Antiga vila, cuja origem se perde nas brumas do passado, sobranceira ao rio Tejo, ao seu imenso estuário que quase se assemelha ao mar oceano, Alcochete foi desde sempre uma terra privilegiada em águas, ares e vastos horizontes por onde as suas gentes desde sempre espraiaram os seus sonhos, as suas vidas.

A 31 de Maio de 1469 nascia em Alcochete o rei D. Manuel I, posteriormente cognominado "o venturoso". Da ligação à vila que o viu nascer pouco se sabe, porém, cremos que a mesma não se tenha limitado a um nascimento ocasional, mas antes desse nascimento tivesse surgido uma ligação afectiva mais duradoura, atestada pelo Paço Real que existiu então, ou já existiria antes do nascimento do soberano. Devido à sua situação geográfica, privilegiada pelos arejados espaços da sua malha urbana, e pela relativa proximidade a Lisboa, capital do Império, Alcochete constituía, sem dúvida, uma vila de eleição para residência temporal da Corte, principalmente em períodos de peste, que periodicamente assolavam a capital.

Em 1498, Vasco da Gama chegava à Índia comandando uma frota composta por três navios: S. Gabriel, S. Rafael e Bérrio. A Álvaro Velho caberia a tarefa de escrever o roteiro da viajem, personagem a quem vários historiadores e alguns curiosos atribuem como terra de nascimento, o Barreiro.Este mesmo Álvaro Velho a determinada altura no seu roteiro refere: «Esta vila de Melinde (…) está assentada ao longo de uma praia, a qual vila se quer parecer com Alcochete, e as casa são altas e mui bem caiadas e tem muitas janelas» (1).

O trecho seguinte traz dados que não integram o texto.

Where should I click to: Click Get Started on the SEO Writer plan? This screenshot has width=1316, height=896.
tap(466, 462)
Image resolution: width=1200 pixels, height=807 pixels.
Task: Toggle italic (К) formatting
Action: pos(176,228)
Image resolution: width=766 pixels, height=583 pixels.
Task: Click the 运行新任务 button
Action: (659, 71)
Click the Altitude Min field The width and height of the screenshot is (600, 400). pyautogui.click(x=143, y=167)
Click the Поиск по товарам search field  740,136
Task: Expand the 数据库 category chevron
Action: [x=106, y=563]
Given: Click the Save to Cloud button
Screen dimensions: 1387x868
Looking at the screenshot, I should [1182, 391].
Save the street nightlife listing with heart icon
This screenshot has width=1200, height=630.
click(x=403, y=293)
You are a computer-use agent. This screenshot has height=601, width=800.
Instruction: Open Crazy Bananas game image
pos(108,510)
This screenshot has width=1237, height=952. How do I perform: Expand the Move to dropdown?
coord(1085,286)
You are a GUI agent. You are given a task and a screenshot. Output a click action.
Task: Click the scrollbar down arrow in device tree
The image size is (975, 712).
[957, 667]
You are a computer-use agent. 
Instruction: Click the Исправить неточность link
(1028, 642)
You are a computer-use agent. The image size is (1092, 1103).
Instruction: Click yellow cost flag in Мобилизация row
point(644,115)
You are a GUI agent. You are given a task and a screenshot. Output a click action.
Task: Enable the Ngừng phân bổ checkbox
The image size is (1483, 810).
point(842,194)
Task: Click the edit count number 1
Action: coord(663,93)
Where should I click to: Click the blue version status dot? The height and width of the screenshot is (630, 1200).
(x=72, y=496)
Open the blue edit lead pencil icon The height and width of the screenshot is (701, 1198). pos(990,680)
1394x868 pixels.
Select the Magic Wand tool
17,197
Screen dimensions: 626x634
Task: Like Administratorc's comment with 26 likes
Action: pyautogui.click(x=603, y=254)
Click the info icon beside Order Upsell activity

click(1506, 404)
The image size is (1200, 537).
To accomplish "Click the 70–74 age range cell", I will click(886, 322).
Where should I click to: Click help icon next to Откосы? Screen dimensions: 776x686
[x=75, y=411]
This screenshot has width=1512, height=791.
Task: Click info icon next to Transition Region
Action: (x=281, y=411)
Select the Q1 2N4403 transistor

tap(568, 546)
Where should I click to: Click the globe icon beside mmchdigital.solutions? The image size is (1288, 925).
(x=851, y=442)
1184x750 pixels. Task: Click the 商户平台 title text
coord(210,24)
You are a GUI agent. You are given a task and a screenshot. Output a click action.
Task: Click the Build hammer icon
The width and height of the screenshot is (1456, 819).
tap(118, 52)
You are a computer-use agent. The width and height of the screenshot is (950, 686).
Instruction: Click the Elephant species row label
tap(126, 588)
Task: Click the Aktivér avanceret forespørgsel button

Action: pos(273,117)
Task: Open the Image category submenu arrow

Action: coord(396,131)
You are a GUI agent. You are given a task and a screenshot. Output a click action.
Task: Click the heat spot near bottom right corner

Se, tal como é referido por vários historiadores, Álvaro Velho era natural do Barreiro, lógico seria que conhecesse bem Alcochete, pela sua proximidade geográfica à primeira das povoações. Porém, mais lógico será a analogia que o autor refere no seu roteiro caso frequentasse amiudadamente a Corte em Alcochete, dado ser um homem de confiança do rei D. Manuel I e por esse facto querer distinguir o soberano, comparando Melinde a Alcochete.

Num maço de documentos descoberto há pouco pelo autor no Arquivo Distrital de Évora, encontram-se transcritas uma série de cartas datadas de 1508 a 1513, correspondência essa, trocada entre Álvaro Velho e o soberano. Na altura, era Álvaro Velho vedor e recebedor das obras do Mosteiro de S. Francisco na cidade de Évora, e paralelamente, grande proprietário nessa cidade (2), que regista ainda hoje em dia um largo com o seu nome.
Refira-se que as obras do convento de S. Francisco foram iniciadas em Maio de 1508 e concluídas em Maio de 1509 (3). A correspondência enviada pelo rei a Álvaro Velho é proveniente dos paços de Almeirim, dos Paços de Alcochete e dos paços de Lisboa. No entanto, uma única carta se encontra datada de Alcochete como segue: «Nós el-rei vos enviamos muito saudar. Mestre Olival veio a nós nos requerer algumas cousas acerca das obras que for nesse mosteiro. E quanto ao mais dinheiro que nos pediu que lhe mandássemos dar por respeito da mais obra que acrescentou no retávolo (…) com ele assentamos que fizesse cento trinta mil oitenta reis. E por que ele se obrigou a nos dar feita e acabada toda a dita obra, que assim agora com ele concertamos até um ano cumprido que começa a correr da feitura desta carta, avemos por bem que lhe paguem estes cento trinta mil oitenta reis que nele monta aos meses (…) Escrita em Alcouchete aos 28 de Março de 1508, Rey.
Para Álvaro Velho, do despacho de Mestre Olival 4.Embora não seja referido o dia, numa carta datada de 1508, dos paços de Almeirim, Mestre Olival endereça da seguinte forma a carta a Álvaro Velho: «Ao virtuoso senhor Álvaro Velho, vedor e recebedor das obras do Mosteiro de S. Francisco da cidade de Évora, por especial mandado de sua Alteza» (5).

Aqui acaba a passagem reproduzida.